As I mentioned he joined the military, right now he is an Army Captain, serving on Fort Carson, and he often posts on his platform in uniform, and the mountain post has embraced what he is doing and the message that he is conveying, breaking through the stigma so often attached to seeking help when it comes to mental health issues and our men and women in uniform.
And commanders on Fort Carson recognize the benefit of what he is doing and support it, "But doing what I'm doing I've been able to reach the divisions level PAO team, that really uses me to as their vessel to reach other soldiers and show them it's all right not to be all right at times."
This young man who has teamed up with his wife Amber to develop this homegrown operation is also a man of faith, a firm believer in Christ he says, it is part of his message, but he doesn't push that message on people.

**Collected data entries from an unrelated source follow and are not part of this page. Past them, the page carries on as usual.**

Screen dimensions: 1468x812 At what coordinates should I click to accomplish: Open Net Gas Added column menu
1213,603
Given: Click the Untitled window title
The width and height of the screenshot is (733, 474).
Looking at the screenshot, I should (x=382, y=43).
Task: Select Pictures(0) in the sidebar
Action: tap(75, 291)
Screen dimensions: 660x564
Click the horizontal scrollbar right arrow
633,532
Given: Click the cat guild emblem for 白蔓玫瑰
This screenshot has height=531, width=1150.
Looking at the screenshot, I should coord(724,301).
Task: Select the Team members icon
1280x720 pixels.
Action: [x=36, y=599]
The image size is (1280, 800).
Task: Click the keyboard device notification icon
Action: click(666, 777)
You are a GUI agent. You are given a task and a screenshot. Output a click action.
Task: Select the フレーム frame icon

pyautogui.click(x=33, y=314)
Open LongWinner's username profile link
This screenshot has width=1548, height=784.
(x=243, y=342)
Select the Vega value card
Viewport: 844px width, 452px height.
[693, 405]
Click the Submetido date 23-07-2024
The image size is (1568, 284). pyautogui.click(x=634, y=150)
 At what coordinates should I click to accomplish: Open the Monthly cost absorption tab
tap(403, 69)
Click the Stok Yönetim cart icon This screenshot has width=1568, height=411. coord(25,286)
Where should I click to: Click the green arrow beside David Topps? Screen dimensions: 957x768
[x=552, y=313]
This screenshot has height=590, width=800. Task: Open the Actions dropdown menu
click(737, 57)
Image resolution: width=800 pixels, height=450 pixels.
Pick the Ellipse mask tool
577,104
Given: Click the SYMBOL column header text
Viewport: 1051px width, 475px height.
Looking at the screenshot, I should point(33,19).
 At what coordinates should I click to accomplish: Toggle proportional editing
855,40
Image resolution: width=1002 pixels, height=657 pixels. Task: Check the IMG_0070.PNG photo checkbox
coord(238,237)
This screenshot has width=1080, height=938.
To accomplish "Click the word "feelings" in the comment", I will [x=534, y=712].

But make no mistake about it, his beliefs are his inspiration, "I been through a lot of tough situations that should have knocked me down and should have stayed down, but I've got up every time and I don't plan on quitting."
His long-term goal is to transition out of the military at some point, but continue to inspire via social media and through motivational and inspirational speaking.
He told me he grew up dirt poor so through the work he does on all of his platforms he and his wife make it a point to give back, donating to non-profits and other charitable organizations. In fact, they recently sent two thousand dollars to the Red Cross for earthquake relief in Turkey.